The Passing of the Flounce

Among feminine gestures that have fallen into disuse is the flounce. As late as 1908 ladies--and others--still flounced out of rooms. It was a very usual method of betraying vexation. Then the practice gradually diminished, and the word disappeared from our literature.

It is true that chorus girls have from time to time used a similar gesture, flirting the skirts upward and outward as they make their exits. This involves using the hands. The real flounce never employed the hands, however. It was done with the hips, aided by the full skirts of the period. Another difference is that while the chorus girl makes the gesture to attract, the genuine flounce was always intended to repel, or at least to rebuke. It never prompted spectators to send notes suggesting a quiet little supper later.

No, not even the chorus girl can flounce today. An approximation can be seen in an occasinal costume play with an all-star cast. But there the best exponents of the art of flouncing are not the younger actresses.

We of today are hampered by two things--the meagreness of skirts and petticoats, and the comparative absence of hips. There are hips today, but whereas they have the bulk, they have not the contour necessary to the perfect flounce. And even old-fashioned hips can do nothing without the long, full skirts of yesterday. Present-day full skirts, sometimes advocated by costume designers, tend to distribute the gathers more or less equally at the waistline, whereas the proper skirt for flouncing should concentrate the gathers at the back, where the greater part of the movement occurs.

The flounce was not one of our most genial gestures, and few have been known to deplore its passing. It is a matter for historical interest, and not for regret.

Josie Turner, The New Yorker, July 23, 1927
I'm inclined to agree with Josie. The only people I ever see flouncing are drag queens, but they do it in a different style: hands on hips and a quick strut off-stage, hoping that their dress billows after them. The "drag flounce" is not meant to repel OR attract, but to be a campy play on the way that divas "leave in a huff."

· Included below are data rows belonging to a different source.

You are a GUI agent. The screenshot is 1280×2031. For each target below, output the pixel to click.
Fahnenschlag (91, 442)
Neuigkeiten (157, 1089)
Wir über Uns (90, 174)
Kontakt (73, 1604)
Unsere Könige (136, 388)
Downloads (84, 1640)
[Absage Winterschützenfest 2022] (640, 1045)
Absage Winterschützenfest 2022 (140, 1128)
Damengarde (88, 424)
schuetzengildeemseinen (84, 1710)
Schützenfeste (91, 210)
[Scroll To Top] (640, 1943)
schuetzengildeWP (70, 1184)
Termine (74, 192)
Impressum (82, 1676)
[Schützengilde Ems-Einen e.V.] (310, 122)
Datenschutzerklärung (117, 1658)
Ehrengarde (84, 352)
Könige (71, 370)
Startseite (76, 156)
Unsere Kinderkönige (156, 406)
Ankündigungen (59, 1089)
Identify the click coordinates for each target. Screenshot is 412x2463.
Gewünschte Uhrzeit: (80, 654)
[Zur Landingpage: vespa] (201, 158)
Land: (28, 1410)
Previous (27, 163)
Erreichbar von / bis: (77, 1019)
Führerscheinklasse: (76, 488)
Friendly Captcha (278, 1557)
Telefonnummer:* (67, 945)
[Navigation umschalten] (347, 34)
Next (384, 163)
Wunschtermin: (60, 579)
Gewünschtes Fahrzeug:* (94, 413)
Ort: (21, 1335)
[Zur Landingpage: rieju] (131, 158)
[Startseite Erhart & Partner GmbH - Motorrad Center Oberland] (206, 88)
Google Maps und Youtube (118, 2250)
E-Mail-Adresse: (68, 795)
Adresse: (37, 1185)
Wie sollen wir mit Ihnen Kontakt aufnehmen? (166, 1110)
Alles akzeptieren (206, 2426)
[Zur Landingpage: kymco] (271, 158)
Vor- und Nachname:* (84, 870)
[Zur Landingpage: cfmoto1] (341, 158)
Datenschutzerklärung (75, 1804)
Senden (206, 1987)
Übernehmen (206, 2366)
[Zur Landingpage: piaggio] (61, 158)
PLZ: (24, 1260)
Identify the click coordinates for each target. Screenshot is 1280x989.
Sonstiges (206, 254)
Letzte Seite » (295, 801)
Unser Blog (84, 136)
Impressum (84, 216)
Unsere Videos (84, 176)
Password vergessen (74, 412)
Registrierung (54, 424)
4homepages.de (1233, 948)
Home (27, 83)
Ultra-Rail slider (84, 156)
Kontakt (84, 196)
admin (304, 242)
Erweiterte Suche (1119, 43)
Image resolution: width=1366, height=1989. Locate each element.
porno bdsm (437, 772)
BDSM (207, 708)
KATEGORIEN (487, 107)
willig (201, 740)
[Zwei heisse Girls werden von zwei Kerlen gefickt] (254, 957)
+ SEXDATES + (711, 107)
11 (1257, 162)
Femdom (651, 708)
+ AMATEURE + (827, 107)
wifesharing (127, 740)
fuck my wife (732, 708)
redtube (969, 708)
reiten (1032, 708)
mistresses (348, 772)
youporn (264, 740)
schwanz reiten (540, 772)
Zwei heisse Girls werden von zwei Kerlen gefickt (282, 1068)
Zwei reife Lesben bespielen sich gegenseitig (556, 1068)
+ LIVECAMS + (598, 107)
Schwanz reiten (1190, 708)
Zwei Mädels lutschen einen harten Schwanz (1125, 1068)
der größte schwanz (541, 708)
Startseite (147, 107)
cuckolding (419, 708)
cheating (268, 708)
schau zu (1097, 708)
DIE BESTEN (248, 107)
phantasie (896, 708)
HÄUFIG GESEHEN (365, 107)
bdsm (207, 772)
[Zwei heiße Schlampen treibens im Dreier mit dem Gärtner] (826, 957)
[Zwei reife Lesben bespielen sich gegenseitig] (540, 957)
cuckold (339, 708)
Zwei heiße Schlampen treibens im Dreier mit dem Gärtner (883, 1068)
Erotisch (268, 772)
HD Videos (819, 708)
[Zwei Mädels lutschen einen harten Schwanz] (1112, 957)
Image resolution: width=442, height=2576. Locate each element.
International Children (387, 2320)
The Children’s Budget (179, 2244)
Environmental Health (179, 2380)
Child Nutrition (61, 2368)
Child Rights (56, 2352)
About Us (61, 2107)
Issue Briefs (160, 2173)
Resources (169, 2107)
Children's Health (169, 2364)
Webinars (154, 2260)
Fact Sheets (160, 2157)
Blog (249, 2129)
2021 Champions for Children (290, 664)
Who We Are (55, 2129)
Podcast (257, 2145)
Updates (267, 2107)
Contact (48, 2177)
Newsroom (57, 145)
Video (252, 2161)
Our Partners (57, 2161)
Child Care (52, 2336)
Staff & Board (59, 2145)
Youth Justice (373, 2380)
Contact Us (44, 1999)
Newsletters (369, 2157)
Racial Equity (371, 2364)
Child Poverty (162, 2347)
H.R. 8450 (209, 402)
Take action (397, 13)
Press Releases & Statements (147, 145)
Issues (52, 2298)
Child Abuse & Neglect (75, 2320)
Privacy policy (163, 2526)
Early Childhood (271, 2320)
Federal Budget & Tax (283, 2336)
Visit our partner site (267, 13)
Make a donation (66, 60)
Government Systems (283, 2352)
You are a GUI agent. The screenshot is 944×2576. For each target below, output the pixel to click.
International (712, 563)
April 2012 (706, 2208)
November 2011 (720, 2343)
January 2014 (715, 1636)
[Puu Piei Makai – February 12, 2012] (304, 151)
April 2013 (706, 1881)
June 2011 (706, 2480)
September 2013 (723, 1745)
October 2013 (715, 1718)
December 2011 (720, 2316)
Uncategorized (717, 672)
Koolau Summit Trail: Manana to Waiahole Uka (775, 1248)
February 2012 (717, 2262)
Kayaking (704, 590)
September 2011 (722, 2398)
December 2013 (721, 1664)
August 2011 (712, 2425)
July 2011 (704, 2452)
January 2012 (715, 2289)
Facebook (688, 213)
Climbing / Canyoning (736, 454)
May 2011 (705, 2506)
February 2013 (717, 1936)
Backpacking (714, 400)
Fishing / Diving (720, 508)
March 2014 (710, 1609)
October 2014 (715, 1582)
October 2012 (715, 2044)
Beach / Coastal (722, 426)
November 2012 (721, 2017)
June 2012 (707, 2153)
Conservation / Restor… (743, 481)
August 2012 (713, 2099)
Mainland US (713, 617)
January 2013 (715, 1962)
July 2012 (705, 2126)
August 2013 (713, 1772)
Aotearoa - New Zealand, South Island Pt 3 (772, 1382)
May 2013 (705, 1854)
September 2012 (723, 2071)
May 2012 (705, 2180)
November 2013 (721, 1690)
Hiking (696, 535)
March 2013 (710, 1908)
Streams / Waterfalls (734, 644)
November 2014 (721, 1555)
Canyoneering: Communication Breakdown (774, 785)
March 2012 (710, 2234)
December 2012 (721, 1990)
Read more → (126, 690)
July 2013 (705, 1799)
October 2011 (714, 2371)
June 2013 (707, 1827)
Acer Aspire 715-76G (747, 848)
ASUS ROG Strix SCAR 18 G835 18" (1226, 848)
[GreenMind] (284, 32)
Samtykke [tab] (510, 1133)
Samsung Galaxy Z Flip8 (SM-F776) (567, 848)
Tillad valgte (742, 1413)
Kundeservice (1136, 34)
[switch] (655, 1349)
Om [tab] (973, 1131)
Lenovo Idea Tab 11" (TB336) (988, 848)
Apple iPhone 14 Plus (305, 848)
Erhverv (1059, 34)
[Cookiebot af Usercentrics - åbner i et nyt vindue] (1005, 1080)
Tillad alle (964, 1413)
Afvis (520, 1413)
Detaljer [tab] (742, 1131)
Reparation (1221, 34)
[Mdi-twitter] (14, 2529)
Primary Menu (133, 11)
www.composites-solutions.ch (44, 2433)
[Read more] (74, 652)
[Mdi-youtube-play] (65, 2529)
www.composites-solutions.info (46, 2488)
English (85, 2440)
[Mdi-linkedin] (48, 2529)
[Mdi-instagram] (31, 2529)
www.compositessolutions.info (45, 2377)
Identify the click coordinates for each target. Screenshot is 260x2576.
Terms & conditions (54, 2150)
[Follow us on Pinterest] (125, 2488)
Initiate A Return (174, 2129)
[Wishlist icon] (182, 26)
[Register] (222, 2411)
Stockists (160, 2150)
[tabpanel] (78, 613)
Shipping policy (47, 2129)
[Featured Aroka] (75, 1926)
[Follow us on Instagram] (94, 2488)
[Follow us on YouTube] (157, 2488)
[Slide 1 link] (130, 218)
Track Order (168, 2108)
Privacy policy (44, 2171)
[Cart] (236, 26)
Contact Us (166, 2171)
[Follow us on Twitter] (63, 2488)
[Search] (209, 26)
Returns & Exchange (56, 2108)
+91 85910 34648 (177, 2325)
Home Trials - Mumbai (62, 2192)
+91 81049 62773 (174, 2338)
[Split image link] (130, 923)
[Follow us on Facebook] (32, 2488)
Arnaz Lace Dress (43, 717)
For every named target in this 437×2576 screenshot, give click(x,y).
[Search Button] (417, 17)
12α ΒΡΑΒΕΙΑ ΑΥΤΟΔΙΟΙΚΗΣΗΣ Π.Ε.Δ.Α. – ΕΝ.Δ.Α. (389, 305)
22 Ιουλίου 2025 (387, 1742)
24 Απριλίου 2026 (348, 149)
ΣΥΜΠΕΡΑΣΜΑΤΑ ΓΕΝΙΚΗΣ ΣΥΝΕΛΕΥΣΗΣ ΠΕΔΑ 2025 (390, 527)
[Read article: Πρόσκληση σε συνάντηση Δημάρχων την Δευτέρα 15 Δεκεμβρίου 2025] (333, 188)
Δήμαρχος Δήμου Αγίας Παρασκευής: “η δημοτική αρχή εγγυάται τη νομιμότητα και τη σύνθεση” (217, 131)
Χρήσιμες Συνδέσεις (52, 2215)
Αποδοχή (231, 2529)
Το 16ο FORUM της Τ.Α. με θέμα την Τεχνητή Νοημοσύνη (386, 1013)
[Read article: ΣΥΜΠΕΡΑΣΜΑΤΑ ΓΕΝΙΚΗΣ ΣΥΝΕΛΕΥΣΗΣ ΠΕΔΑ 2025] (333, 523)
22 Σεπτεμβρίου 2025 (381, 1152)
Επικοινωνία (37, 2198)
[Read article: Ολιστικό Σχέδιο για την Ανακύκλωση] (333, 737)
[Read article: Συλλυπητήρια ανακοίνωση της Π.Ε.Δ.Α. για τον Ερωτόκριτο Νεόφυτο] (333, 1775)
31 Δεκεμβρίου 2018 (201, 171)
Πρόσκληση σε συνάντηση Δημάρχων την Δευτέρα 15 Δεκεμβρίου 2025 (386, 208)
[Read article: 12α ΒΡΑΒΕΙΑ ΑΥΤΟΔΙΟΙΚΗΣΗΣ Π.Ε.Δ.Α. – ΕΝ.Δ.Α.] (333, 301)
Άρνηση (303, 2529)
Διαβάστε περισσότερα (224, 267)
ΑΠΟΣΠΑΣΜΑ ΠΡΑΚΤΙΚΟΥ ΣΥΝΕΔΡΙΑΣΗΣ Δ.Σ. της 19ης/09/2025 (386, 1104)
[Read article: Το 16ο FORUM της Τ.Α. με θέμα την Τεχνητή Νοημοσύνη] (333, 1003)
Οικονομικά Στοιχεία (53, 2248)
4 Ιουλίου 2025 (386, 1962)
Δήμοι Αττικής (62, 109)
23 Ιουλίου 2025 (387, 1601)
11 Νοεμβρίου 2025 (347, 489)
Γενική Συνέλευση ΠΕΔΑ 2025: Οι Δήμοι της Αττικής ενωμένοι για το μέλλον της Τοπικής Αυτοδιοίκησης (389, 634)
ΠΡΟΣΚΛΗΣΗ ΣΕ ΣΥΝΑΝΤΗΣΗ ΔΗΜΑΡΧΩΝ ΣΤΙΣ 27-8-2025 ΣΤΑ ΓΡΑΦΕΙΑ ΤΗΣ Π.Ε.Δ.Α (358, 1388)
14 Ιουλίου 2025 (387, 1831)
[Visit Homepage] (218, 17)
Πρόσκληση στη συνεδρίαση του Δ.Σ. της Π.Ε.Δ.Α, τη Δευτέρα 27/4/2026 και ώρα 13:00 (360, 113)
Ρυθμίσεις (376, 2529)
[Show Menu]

It's interesting that I can PICTURE the flounce in my head, but I've never REALLY seen anyone do it. I imagine that women in '40s period musicals did it a lot, and I bet that I can find some quality flouncing in "Seven Brides for Seven Brothers" or "Kiss Me Kate."

2 comments:

Anonymous said...

"The word disappeared from our literature." Well, Josie, when did it come in?

The Oxford English Dictionary tells us that the word seems to be related to " Norw[egian]. flunsa to hurry, work briskly, Sw[edish]. dial. flunsa to fall with a splash," but the etymology is uncertain (I would have thought that flouncing was French, but that's just me).

The meaning Joise refers to seems to be meaning 1: "intr. To go with agitated, clumsy, or violent motion; to dash, flop, plunge, rush. Also with away, out, etc." Why? Because of the examples from, first, Thomas Carlyle's "Life of Frederick the Great": "Upon which My Lady flounces out in a huff" (1865), and Thomas Hardy, from "The Hand of Ethelberta": "Picotee flounced away from him in indignation" (1876).

But one of the earlier instances is my favorite, from an author named Foote in 1760: "One flower [of speech] flounced involuntarily from me that day." I like to flounce flowers of speech whenever I can, myself, preferably voluntarily.

e

Muffy St. Bernard said...

What a beautiful pedigree the flounce has! I did an impromptu survey at the Guelph show on Friday, and most of the people I talked to (under the age of 22 or so) had never heard the word. The older crowd knew the word but couldn't really define it.

One thing everyone had in common, however, was confusion as to why I was so interested in the first place.